Try it:
In the listing below, count the lines containing the string "first" and state only the number.

Records to use:
=== Section Start ===
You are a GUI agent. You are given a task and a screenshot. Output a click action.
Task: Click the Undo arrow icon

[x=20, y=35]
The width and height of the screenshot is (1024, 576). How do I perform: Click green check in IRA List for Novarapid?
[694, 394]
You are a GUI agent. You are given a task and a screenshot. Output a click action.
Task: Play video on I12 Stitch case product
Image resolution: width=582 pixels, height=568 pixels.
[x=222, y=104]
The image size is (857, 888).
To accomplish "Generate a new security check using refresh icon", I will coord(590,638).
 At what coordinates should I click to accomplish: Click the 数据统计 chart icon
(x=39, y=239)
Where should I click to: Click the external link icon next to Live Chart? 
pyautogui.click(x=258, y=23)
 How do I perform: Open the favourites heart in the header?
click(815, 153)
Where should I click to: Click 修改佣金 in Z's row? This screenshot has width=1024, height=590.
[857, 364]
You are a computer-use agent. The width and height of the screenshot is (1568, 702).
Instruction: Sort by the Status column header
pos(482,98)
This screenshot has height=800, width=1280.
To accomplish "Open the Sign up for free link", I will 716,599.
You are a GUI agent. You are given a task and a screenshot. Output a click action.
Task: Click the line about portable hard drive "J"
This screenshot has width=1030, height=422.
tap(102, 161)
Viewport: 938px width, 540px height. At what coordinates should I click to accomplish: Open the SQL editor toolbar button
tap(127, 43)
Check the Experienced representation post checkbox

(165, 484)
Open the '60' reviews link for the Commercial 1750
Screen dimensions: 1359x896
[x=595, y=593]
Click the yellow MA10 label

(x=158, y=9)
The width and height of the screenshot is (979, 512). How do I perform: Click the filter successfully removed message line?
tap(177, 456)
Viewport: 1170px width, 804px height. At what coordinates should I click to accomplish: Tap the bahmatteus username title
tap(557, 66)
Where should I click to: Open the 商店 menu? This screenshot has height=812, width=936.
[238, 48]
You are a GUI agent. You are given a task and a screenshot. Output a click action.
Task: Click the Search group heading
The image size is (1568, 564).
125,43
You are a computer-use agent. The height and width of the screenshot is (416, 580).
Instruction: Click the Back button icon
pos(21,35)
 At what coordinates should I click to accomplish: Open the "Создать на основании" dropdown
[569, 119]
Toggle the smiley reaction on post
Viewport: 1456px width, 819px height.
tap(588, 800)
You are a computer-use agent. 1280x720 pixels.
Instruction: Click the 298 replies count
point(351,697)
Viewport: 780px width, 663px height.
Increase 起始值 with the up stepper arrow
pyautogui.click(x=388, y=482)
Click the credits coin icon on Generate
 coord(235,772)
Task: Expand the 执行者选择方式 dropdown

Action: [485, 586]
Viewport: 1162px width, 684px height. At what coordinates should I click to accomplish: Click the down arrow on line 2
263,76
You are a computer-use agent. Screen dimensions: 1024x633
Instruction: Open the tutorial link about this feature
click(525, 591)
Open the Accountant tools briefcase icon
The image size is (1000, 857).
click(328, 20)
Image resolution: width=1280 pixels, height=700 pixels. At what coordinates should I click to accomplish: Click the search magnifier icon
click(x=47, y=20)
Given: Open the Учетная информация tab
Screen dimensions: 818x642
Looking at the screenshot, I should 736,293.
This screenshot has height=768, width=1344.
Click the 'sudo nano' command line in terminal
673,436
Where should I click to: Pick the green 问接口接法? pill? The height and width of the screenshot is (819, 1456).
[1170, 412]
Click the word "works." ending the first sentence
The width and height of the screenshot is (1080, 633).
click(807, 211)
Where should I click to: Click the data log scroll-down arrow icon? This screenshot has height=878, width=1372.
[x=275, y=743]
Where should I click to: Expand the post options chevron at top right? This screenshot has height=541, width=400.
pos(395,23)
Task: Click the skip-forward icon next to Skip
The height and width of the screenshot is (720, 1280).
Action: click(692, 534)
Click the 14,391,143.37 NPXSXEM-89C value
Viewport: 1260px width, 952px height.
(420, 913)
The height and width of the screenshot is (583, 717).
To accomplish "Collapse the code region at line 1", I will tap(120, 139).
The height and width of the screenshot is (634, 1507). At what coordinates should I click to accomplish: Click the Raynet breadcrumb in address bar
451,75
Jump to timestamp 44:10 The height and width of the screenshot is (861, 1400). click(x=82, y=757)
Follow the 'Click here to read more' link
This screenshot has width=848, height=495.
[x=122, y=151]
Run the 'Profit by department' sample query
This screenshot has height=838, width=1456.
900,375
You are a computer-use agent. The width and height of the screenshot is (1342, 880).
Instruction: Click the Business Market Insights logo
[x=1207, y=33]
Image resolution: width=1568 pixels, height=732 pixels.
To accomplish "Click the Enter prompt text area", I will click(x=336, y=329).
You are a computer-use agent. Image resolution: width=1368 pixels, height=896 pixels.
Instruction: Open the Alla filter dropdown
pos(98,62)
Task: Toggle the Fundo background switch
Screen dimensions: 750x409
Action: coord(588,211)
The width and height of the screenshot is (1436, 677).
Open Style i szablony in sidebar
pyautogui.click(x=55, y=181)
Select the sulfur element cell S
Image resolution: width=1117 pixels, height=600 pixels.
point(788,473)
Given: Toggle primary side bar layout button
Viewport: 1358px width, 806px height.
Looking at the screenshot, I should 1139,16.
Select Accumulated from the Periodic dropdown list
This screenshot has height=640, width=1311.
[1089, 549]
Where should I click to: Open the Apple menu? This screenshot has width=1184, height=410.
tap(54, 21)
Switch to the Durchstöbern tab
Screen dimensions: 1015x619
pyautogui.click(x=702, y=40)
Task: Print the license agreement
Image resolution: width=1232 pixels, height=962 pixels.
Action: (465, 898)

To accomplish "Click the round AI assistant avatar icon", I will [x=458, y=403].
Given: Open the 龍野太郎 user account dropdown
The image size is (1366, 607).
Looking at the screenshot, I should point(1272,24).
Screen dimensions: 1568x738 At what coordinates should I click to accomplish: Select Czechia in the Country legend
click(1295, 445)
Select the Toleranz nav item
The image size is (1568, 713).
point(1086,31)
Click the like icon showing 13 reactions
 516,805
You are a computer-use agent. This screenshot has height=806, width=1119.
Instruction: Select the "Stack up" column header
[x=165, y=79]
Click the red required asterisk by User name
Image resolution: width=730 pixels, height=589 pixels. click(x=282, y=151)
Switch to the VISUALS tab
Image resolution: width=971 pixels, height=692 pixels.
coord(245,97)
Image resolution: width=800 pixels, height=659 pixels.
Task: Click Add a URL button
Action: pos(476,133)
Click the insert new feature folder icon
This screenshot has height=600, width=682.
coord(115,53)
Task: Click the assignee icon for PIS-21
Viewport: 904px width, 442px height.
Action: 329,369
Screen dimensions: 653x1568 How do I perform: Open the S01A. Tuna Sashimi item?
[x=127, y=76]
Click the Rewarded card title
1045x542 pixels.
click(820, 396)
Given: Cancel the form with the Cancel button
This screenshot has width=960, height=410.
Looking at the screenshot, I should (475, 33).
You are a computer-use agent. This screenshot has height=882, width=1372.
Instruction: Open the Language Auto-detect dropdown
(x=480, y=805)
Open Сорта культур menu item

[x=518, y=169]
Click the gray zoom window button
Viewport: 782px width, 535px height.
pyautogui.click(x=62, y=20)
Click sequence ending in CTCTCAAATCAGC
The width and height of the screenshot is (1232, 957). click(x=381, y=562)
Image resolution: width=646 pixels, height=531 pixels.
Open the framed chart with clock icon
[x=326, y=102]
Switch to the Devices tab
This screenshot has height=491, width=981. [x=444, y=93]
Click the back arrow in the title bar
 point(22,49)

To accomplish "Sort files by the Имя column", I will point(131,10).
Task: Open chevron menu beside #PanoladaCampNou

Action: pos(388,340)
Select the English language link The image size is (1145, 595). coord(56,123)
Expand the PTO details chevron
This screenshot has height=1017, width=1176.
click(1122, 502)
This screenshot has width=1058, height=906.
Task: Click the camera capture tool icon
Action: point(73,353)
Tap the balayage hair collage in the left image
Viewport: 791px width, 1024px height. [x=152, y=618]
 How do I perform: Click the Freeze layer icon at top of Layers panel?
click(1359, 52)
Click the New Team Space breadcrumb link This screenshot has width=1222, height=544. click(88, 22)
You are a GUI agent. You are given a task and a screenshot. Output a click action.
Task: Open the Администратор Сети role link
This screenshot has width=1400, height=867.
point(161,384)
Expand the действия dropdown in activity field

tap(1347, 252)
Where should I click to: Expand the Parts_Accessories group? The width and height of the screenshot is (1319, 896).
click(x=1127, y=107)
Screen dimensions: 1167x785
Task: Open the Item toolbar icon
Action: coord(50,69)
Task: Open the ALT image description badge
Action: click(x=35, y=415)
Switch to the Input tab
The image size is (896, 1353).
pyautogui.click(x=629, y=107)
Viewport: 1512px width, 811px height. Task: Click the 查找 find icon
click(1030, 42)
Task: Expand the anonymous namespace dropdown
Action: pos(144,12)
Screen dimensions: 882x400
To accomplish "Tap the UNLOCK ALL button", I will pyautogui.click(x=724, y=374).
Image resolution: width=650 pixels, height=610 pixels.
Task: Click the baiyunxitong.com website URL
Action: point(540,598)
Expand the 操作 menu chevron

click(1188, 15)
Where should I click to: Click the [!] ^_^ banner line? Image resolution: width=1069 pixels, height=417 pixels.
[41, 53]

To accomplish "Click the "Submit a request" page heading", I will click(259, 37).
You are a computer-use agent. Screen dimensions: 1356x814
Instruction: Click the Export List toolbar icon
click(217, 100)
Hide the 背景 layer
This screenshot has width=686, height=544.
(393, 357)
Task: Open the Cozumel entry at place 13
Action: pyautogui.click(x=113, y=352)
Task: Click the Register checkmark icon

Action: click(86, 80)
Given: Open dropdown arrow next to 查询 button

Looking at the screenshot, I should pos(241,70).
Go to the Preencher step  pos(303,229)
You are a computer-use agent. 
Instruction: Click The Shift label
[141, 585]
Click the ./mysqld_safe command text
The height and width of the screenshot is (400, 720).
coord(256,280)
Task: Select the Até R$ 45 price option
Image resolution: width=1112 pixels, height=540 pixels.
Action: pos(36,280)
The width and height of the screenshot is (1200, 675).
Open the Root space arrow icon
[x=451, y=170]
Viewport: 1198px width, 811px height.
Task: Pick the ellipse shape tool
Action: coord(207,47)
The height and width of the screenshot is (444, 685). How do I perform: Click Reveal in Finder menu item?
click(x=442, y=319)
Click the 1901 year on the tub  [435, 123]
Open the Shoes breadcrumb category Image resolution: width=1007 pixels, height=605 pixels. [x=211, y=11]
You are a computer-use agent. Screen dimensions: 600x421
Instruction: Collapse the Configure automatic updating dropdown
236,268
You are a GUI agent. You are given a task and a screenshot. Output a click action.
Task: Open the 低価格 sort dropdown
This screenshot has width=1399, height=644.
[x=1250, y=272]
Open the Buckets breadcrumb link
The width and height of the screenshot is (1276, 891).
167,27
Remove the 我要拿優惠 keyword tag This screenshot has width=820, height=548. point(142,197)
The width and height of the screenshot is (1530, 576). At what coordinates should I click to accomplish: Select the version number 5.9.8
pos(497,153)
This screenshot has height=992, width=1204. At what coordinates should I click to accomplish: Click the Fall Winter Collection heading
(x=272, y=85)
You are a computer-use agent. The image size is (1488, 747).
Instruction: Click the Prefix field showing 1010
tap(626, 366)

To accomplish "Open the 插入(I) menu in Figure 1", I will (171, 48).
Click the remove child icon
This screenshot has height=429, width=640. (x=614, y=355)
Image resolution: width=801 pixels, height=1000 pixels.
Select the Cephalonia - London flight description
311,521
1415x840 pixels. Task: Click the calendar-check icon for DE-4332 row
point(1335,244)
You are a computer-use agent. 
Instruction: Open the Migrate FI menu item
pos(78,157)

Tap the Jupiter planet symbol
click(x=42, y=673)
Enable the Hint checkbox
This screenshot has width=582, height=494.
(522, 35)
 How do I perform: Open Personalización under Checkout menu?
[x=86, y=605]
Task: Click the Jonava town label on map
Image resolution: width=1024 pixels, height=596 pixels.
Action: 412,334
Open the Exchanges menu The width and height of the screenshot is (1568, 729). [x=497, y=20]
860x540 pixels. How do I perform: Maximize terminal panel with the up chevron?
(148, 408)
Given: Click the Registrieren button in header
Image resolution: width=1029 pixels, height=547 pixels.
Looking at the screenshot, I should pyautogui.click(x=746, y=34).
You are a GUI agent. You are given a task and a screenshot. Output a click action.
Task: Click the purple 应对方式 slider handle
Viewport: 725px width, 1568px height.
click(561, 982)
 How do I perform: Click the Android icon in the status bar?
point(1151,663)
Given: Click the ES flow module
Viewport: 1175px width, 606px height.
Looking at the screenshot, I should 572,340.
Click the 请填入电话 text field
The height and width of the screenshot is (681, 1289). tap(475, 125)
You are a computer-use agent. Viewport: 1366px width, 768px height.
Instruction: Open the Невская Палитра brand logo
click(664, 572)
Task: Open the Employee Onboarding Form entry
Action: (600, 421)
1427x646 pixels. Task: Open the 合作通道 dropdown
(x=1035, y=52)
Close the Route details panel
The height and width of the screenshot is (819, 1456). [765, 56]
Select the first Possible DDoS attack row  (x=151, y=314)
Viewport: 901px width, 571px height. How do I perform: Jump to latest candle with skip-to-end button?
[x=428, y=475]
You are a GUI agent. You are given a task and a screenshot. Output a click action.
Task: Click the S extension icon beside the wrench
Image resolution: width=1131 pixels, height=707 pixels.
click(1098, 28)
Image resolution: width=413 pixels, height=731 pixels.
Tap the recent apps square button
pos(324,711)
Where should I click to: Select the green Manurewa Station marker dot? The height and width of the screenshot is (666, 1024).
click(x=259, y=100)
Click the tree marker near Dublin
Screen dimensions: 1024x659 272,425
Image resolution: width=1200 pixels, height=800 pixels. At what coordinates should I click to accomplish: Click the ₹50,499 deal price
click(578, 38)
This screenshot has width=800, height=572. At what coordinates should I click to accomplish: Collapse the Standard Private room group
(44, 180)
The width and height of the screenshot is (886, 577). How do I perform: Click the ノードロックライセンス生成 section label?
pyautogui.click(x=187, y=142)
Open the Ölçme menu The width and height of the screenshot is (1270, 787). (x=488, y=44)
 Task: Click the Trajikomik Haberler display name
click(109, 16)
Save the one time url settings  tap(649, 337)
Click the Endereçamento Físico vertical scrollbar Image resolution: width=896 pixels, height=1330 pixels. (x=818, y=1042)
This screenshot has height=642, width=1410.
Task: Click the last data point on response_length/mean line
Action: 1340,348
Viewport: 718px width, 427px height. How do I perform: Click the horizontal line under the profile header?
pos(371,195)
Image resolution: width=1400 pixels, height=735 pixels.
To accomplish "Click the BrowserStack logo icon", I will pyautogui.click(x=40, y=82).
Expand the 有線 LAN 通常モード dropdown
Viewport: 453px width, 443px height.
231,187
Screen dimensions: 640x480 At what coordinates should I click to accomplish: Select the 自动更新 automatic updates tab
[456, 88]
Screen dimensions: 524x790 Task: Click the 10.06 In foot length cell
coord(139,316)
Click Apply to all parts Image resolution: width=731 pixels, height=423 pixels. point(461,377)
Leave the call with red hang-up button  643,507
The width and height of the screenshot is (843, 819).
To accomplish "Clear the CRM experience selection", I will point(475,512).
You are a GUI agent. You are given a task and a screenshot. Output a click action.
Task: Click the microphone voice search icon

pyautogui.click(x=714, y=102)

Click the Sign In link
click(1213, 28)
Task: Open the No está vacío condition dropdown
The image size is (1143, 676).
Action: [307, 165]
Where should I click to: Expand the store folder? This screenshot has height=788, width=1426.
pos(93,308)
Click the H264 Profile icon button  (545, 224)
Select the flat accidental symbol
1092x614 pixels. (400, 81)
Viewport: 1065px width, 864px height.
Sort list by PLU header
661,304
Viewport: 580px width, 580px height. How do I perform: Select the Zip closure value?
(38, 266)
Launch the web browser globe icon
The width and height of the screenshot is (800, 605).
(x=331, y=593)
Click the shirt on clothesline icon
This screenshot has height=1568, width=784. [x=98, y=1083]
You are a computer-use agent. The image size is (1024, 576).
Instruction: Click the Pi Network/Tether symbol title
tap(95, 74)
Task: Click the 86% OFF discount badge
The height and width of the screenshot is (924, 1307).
=== Section End ===
Answer space:
2